Bcl-3 promotes Wnt signaling by maintaining the acetylation of β-catenin at lysine 49 in colorectal cancer

Abstract

Wnt/beta -catenin signaling plays a critical role in colorectal cancer (CRC) tumorigenesis and the homeostasis of colorectal cancer stem cells (CSCs), but its molecular mechanism remains unclear. B-cell lymphoma 3 (Bcl-3), a member of the I kappa B family, is overexpressed in CRC and promotes tumorigenicity. Here, we report a novel function of Bcl-3 in maintaining colorectal CSC homeostasis by activating Wnt/beta -catenin signaling. Silencing Bcl-3 suppresses the self-renewal capacity of colorectal CSCs and sensitizes CRC cells to chemotherapeutic drugs through a decrease in Wnt/beta -catenin signaling. Moreover, our data show that Bcl-3 is a crucial component of Wnt/beta -catenin signaling and is essential for beta -catenin transcriptional activity in CRC cells.
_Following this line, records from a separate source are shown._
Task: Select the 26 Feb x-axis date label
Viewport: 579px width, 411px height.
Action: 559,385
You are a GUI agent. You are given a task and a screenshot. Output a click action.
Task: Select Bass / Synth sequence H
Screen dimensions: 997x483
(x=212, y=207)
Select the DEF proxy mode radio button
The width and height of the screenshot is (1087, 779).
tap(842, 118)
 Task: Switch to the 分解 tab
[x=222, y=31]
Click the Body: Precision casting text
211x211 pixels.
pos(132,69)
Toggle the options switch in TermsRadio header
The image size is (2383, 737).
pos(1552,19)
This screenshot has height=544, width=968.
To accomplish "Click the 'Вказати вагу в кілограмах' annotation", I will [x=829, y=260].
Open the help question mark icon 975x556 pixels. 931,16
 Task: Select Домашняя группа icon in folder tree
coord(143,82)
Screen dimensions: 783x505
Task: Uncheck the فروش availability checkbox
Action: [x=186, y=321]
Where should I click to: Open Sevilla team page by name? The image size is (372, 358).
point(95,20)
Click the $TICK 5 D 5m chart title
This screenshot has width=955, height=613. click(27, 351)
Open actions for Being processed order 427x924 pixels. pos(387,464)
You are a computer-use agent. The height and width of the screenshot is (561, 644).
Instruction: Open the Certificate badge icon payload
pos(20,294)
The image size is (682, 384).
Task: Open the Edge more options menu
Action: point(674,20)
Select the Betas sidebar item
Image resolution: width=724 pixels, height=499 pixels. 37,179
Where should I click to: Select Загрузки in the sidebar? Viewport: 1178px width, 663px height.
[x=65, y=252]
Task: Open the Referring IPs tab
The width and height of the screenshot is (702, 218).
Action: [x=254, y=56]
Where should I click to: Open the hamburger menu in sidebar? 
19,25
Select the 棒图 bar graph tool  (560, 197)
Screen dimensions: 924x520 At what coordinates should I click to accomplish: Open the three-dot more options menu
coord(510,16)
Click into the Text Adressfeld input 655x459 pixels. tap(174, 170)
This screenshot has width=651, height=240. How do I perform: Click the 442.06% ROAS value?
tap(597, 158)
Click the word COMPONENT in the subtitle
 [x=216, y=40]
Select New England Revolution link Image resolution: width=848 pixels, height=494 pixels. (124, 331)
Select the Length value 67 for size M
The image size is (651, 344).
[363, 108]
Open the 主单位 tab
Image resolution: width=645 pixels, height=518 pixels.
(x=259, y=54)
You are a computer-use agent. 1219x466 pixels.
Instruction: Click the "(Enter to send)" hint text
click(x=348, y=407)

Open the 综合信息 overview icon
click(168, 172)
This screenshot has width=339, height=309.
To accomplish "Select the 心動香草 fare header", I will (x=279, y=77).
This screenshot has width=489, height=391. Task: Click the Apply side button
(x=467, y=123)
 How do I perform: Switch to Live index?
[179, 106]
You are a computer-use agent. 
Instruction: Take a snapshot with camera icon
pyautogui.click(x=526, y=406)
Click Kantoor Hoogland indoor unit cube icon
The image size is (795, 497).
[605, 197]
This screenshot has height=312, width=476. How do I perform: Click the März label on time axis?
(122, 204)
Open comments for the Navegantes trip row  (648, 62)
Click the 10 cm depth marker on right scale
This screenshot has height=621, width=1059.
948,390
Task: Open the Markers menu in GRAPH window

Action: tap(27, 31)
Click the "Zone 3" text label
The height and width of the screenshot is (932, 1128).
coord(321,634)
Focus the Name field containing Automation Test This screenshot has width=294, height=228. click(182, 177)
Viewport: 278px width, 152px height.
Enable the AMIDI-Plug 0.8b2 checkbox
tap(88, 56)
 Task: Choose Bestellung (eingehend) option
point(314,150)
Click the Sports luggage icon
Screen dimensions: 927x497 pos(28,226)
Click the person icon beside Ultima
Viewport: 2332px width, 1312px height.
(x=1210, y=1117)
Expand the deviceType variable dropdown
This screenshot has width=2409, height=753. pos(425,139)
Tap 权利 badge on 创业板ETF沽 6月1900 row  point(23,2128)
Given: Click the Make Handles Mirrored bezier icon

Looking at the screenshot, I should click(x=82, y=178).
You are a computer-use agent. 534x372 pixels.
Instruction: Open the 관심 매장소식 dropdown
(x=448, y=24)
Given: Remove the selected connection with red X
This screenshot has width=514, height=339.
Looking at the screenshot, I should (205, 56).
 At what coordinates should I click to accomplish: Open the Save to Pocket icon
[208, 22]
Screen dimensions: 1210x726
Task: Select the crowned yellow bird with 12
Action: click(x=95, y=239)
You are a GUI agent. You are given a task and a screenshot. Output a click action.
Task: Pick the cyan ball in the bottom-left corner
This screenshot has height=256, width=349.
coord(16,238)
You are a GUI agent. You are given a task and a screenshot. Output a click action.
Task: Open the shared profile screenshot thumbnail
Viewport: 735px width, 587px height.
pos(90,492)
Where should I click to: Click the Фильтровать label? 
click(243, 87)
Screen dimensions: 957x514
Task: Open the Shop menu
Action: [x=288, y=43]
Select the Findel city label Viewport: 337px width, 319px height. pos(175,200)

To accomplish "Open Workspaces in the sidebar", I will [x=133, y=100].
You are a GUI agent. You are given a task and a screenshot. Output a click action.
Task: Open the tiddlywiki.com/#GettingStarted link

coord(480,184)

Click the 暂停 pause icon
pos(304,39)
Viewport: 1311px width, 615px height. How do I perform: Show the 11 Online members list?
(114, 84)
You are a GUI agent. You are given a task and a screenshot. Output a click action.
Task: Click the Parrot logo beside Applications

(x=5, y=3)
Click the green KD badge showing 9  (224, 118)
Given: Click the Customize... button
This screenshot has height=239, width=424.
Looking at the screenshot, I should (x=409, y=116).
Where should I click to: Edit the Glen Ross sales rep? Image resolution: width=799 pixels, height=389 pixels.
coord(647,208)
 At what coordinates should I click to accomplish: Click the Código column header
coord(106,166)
Interestingly, Wnt3a increases the level and nuclear translocation of Bcl-3, which binds directly to beta -catenin and enhances the acetylation of beta -catenin at lysine 49 (Ac-K49-beta -catenin) and transcriptional activity. Bcl-3 depletion decreases the Ac-K49-beta -catenin level by increasing the level of histone deacetylase 1 to remove acetyl groups from beta -catenin, thus interrupting Wnt/beta -catenin activity. In CRC clinical specimens, Bcl-3 expression negatively correlates with the overall survival of CRC patients. A significantly positive correlation was found between the expression of Bcl-3 and Ac-K49-beta -catenin. Collectively, our data reveal that Bcl-3 plays a crucial role in CRC chemoresistance and colorectal CSC maintenance via its modulation of the Ac-K49-beta -catenin, which serves as a promising therapeutic target for CRC.